Peace came (in theory) with the 1603 Union of the Crowns. But the the Reformation in the previous century had divided Scots more than the English. Their austere brand of Calvinism in the English-speaking Lowlands underscored a cultural divide with Gaelic-speaking Highlanders.

These differences were subsumed by dissatisfaction with an autocratic Stuart dynasty that culminated in the English Civil War. The collapse of the Commonwealth soon after Cromwell’s death briefly restored control to mor incorrigible Stuarts until the “Glorious Revolution” set the staunchly Protestant William of Orange on the throne. This set the scene for a series of Jacobite rebellions, the most famous of which, was “The’45”, which came closest to succeeding.

Under “Bonnie Prince Charlie”, an army of mostly Catholic Jacobite highlanders reached Derby, causing government panic, a burning of papers and possible evacuation. But Jacobite nerve broke, and the retreat North led to Culloden. Most accounts end with the battle, with the 2,000 Jacobite, and 300 government casualties. However, the real tragedy was the aftermath; the demise of a culture that had evolved from Ulster to Dalriada to the Lords of the Isles.

The morning after the battle, Cumberland issued a declaration to his troops claiming the rebels had been instructed to give no quarter. This was untrue. Over the next two days, the moor was searched and wounded rebels were put to death. Prisoners were taken south to England to stand trial for high treason, many being crammed into hulks on the Thames to await trial. High-ranking “rebel lords” were executed on Tower Hill.

To address the religious disparity the British government enacted laws to further integrate the Highlands, with the Protestant, English-speaking bulk of Britain.

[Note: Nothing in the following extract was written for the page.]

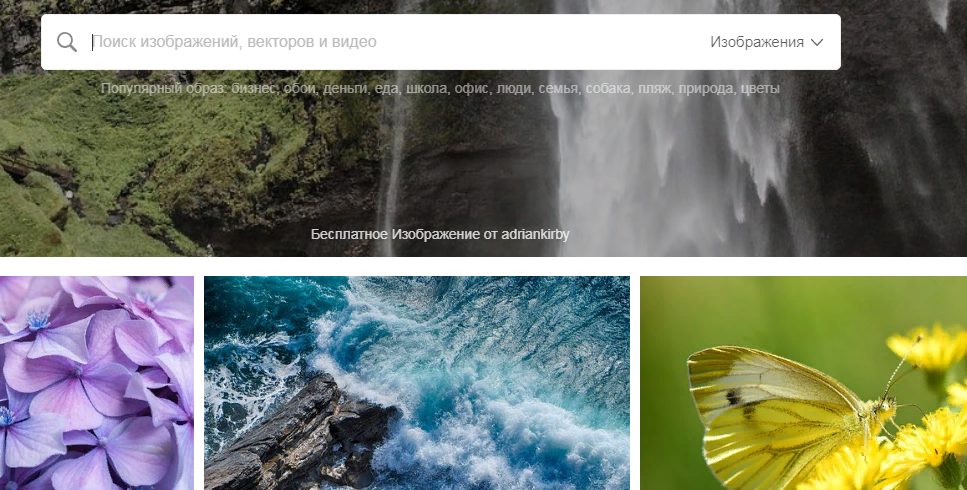Open the yellow butterfly thumbnail
967x490 pixels.
pos(804,383)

Episcopalian ministers were drafted North to extract oaths of allegiance to the Hanoverian dynasty, rather than any “King over the Water”. Those Lords who had remained loyal to the government were compensated for any loss.

But no matter how repressed and abused the Highlanders may have been in retribution, the most longstanding action that doomed the Highland culture was depriving them of their livelihood. Their wealth was measured in beasts, primarily the shaggy, long-horned highland cattle that survived the poor pasture and harsh winters. In the months that followed, over 20,000 head of livestock, sheep, and goats were driven South and sold at auction. None of the proceeds came back to their original owners. A 1746 Act even banned the wearing of tartan, although most highlanders had little else to wear.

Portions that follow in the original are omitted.